• [Set problem 1]: List every group that, according to the passage on quasi-judicial immunity, received the defendants' alleged misrepresentations about their device.
• [Set problem 2]: Translate this sentence from the passage on quasi-judicial immunity into Spanish: "Defendants didn’t claim to exercise any discretion when they offer their services on behalf of courts."
• [Set problem 3]: Extend the passage on quasi-judicial immunity, picking up right after its final sentence.

• [Page excerpt]:
____
Defendants argued that they were entitled to quasi-judicial
immunity and the litigation privilege, because this wasn’t really a false
advertising case but a case about monitoring alcohol consumption and reporting
the resulting information to a court. Quasi-judicial immunity is “extended in
appropriate circumstances to non jurists who perform functions closely
associated with the judicial process.” “However, it is only when the judgment
of an official other than a judge involves the exercise of discretionary
judgment that judicial immunity may be extended to that nonjudicial officer.” Defendants
didn’t claim to exercise any discretion when they offer their services on
behalf of courts. Plus, plaintiffs alleged misconduct beyond defendants’ work
on behalf of courts, extending to misrepresentations about their device to
individual customers, law enforcement agencies, courts, and the general public.
Similarly, defendants argued that they were protected by
California’s litigation privilege because plaintiffs’ essential claim was that
defendants communicated information about plaintiffs’ consumption of alcohol to
courts in connection with ongoing criminal matters. The California litigation
privilege “applies to any communication (1) made in judicial or quasi-judicial
proceedings; (2) by litigants or other participants authorized by law; (3) to
achieve the objects of the litigation; and (4) that have some connection or
logical relation to the action.” Again, the court disagreed: plaintiffs’ claims
relied on defendants’ alleged misrepresentations made to people in plaintiffs’
position.
____
• [Supplied records]:
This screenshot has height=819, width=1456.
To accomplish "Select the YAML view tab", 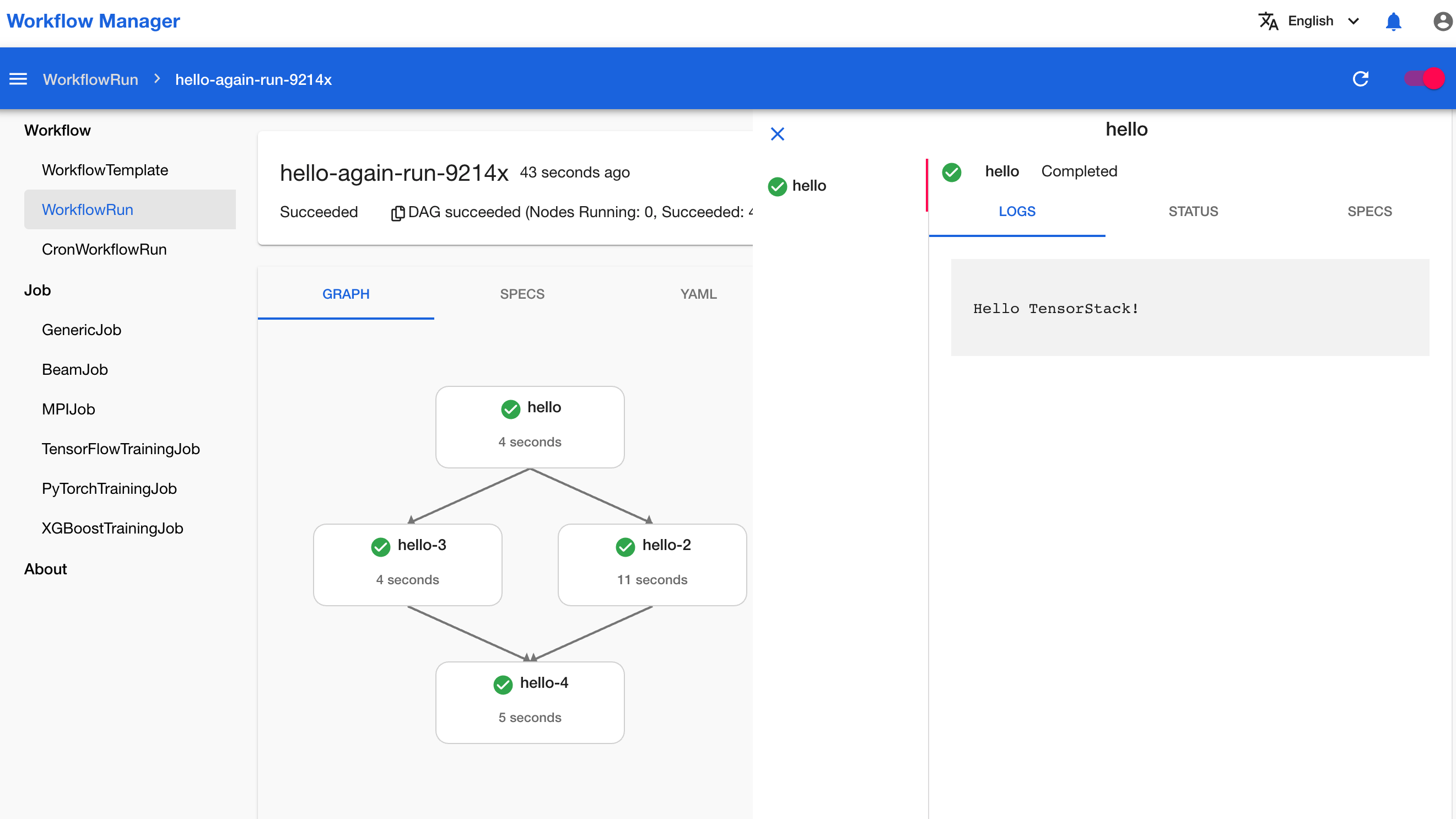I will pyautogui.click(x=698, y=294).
____
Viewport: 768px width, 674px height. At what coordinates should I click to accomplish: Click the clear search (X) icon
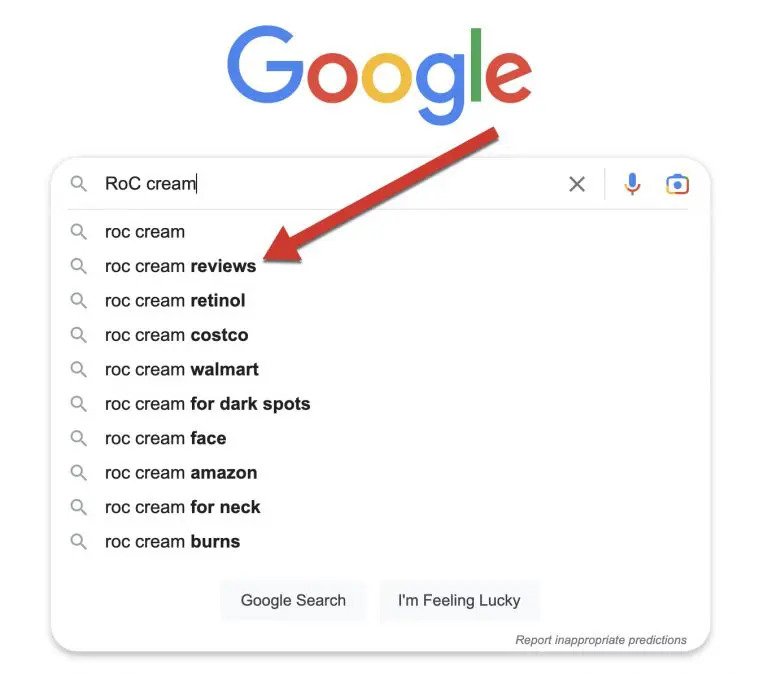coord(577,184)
____
• [Final result 1]:
- Individual customers
- Law enforcement agencies
- Courts
- The general public

• [Final result 2]: Los demandados no afirmaron ejercer ninguna discreción cuando ofrecen sus servicios en nombre de los tribunales.

• [Final result 3]:
However, plaintiffs failed to allege their common law fraud
claim with sufficient particularity, which also doomed the statutory claims
because each claim relied on defendants’ allegedly fraudulent misrepresentations.
Plaintiffs needed to allege who made the representations, when the
misrepresentations were made, and how they were communicated. They didn’t
describe the content of defendants’ ads or when plaintiffs viewed them. Also,
plaintiffs failed to provide defendants of thirty days’ notice of the alleged
CLRA violations, as required for damages under the CLRA. Plaintiffs were allowed leave to amend.